Сколько же их тут собралось, ристанийцев? – задумался Мерри. В сгущавшейся тьме на глазок было не прикинуть, но вроде бы большое, многотысячное войско. А пока он вертел головой, дружина конунга оказалась возле огромной скалы у восточного края долины; дорога вдруг пошла в гору, и Мерри изумленно поднял взгляд. Таких дорог он еще не видывал: верно, люди проложили ее во времена совсем уж незапамятные. Змеею вилась она вверх, врезаясь в отвесную скалу. Крутая, точно лестница, она открывала обзор то спереди, то сзади. Лошади этот подъем кое-как одолевали; можно было втащить и повозки, но никакой враг ниоткуда не смог бы обойти защитников, разве что с воздуха. На каждом повороте дороги высились грубые изваяния: человекоподобные фигуры сидели, поджав ноги и сложив толстые руки на пухлых животах. Черты лица у многих с годами стерлись, лишь черные глазные дыры взирали на мимоезжих. Конники их вниманием не удостаивали. Назывались они Пукколы, колдовской силы не имели, страха никому не внушали; и Мерри провожал изумленным и почти что жалостным взглядом эти выступавшие из сумрака фигуры.

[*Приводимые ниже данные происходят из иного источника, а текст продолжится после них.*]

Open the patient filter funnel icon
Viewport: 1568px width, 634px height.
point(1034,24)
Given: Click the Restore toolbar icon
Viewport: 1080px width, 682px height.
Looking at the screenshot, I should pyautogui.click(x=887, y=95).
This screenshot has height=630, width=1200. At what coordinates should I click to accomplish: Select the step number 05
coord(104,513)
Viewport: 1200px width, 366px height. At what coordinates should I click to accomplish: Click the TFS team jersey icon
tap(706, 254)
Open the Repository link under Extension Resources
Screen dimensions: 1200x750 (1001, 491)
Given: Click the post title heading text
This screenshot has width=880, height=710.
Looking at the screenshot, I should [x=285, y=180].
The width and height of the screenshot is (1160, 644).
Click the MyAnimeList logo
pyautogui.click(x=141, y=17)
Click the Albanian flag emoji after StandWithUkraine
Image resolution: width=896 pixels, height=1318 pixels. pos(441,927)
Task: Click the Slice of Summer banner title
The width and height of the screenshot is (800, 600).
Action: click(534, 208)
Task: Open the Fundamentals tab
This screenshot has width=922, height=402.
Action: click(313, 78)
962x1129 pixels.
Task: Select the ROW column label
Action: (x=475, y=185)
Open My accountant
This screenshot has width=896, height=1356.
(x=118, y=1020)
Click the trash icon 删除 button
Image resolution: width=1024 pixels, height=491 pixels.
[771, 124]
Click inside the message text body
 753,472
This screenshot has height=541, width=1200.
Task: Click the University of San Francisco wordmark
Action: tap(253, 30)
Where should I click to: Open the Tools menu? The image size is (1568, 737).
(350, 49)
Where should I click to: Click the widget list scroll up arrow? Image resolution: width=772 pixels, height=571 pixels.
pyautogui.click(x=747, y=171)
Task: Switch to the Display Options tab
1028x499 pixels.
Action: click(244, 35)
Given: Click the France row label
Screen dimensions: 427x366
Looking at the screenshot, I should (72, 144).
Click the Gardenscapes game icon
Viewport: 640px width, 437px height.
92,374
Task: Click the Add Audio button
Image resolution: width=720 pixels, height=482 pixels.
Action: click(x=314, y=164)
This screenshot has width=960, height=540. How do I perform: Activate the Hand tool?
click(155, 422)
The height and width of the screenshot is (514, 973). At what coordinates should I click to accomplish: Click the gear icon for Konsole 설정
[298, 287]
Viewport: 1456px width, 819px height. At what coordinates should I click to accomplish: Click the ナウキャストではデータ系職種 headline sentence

Потом он глянул назад и увидел, что взобрался уже высоко, и все равно в тумане видно было, как снизу идут конники – нескончаемой вереницей идут и расходятся по лагерю. Лишь конунг с приближенными ехали вверх, в Укрывище.
Наконец они выехали на край обрыва, а дорога вела все вверх, крутым склоном к скалистой расселине, а за нею расстилалась долина. Звалась она Фириэнфельд – широкая это была и красивая долина, травянистая, поросшая вереском, над бурным ложем Снеговой, по южным склонам Старкгорна и северным отлогам зубчатого хребта Ирензаги; туда-то и направлялись конники, и перед ними вздымался Двиморберг, Гора Призраков с ее одетыми мрачным сосняком кручами. Долину пересекал двойной ряд неуклюжих каменных вех; дорога между ними уходила в сумрак и пропадала среди сосен. Отважься кто-нибудь по ней поехать – он вскоре оказался бы в лесной мгле Димхолта, увидел бы зловещий столп и зияющие Запретные Врата.
Таков был угрюмый Дунхерг, сооруженный древним людским племенем, о котором ни песни, ни сказания не сохранили памяти. И неведомо было, что воздвигали древние строители – то ли город, то ли тайный храм, то ли царскую усыпальницу. Трудились они в Темные Века, задолго до того, как приплыли корабли к западным берегам и дунаданцы основали Гондор, и давным-давно сгинул этот народ, одни лишь Пукколы упрямо сидели на изгибах дороги.
Мерри взглянул на каменные зубья, на их неровный строй: они исчернели и выветрились, те покосились, другие упали, третьи надломились или искрошились – ни дать ни взять голодный старческий оскал. Он подумал, зачем бы им тут торчать, и понадеялся, что конунг не поедет между ними в густеющую темень. Потом он различил по обеим сторонам дороги множество палаток и навесов, но расположены они были поодаль от сумрачного леса и даже теснились к обрыву. Большая часть лагеря находилась справа, где Фириэнфельд распластался вширь, а слева палаток было поменьше, и среди них высился шатер. Оттуда выехал навстречу им конник, и они свернули с дороги.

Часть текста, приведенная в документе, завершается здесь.